The bifurcated program — containing music from the Golden Age of Hollywood (roughly the 1930s to the 1960s) in part one and more modern selections in part two — offered a tableau of cinematic music over the decades, and without accompanying video, one could not help but compare these late-Romantic- and modernist-sounding scores to the likes of Pyotr Tchaikovsky, Igor Stravinsky, and Ralph Vaughan Williams, whose influence can be heard in them. The screenless presentation made it easier to note the structural and methodological differences between the various movie scores, composers, and concert arrangements.
Newman gave an excellent introduction to Bernard Herrmann’s “Scène d’Amour” from Alfred Hitchcock’s Vertigo (1958), providing both narrative context and pointing out an interplay between the first and second violins. The strings were on lush display, evoking the protagonist’s amorous obsession through exorbitant dynamic swells and a tempestuous rubato-laden theme, intimating danger toward the end with raspy timbre changes. Not all of the grace-note turns held together in the violins, and Newman hummed loudly throughout the piece.
Without their filmic context, the romantic selections were too repetitive and saccharine — among them “Cathy’s Theme” from William Wyler’s Wuthering Heights (1939, score by Alfred Newman), the Main Title from Sergio Leone’s Once Upon a Time in the West (1968, Ennio Morricone), and “The Night Window” from Sam Mendes’s 1917 (2019, Thomas Newman) — but the experience is different if you hear these pieces in the thrall of cinematic experience.
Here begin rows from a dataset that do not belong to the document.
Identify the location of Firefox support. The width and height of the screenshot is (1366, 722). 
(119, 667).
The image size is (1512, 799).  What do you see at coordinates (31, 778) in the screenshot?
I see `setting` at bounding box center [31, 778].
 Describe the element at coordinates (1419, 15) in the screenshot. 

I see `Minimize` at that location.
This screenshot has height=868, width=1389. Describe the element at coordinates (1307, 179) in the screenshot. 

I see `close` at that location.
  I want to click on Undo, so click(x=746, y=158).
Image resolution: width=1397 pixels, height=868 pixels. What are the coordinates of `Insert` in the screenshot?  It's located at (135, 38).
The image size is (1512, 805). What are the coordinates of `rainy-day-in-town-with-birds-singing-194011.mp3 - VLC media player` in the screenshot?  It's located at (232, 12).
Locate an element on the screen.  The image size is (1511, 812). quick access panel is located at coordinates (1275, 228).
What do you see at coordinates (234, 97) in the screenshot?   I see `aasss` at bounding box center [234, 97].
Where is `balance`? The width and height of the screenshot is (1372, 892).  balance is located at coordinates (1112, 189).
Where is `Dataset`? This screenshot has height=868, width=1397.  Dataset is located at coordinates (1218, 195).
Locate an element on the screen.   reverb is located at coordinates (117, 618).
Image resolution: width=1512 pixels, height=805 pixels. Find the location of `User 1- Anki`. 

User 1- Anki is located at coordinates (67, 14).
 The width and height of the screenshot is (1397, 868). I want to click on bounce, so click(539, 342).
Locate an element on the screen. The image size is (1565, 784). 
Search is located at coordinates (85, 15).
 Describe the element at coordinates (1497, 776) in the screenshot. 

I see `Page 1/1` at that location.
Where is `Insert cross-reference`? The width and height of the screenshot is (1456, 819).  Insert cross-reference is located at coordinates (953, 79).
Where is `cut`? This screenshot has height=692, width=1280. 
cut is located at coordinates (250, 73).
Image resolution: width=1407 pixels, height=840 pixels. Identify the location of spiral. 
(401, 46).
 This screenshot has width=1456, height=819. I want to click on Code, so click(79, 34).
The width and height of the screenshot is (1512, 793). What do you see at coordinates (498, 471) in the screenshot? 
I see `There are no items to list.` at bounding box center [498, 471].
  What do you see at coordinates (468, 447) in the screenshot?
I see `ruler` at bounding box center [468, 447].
Williams’s decision to include the Main Title from Michael Curtiz’s Captain Blood (1935, Erich Wolfgang Korngold) — one of the first big orchestral film scores — was good choice over Korngold’s more famous score to The Adventures of Robin Hood (1938). In performance, the suites (especially of Franz Waxman’s score to Billy Wilder’s Sunset Boulevard [1950] and of Maurice Jarre’s to David Lean’s Lawrence of Arabia [1962]) tended to make more interesting concert pieces than the various main titles or discrete scenes.
The best part of the concert — and it wasn’t even close — was excerpts from Williams’s score to Steven Spielberg’s Close Encounters of the Third Kind (1977), which emerged in the second half of the program like a revelation. Korngold, Miklós Rózsa, and Herrmann may have established what the orchestra can do for a film score, but with Close Encounters, Williams pushes every parameter to a more expressive, more fluent level. “It just flipped us out,” Newman exclaimed, recounting the wonderment he felt the first time hearing the opening of Close Encounters in the theaters.
Whereas many pieces on the program contained memorable themes with calculable transitions, Williams’s music grabbed your hand and swirled you into an unpredictable vortex of mystery and whimsy. This concert wasn’t a spotlight on his music, but the juxtaposition between Williams’s work and the others’ inadvertently put the spotlight back on him anyway; more than anyone else’s on the program, Williams’s music is suited for the concert hall.
During his preconcert talk, Brian Lauritzen reflected on Williams’s star power — the sheer outsized impact that his body of work has had. “We may not see this again,” Lauritzen mused, and he’s likely right. “A Century of Film Music” is a perfectly good pitch for a series without Williams’s name attached, but having heard Close Encounters, you may find yourself wanting yet another in-depth showcase of this singular composer’s music.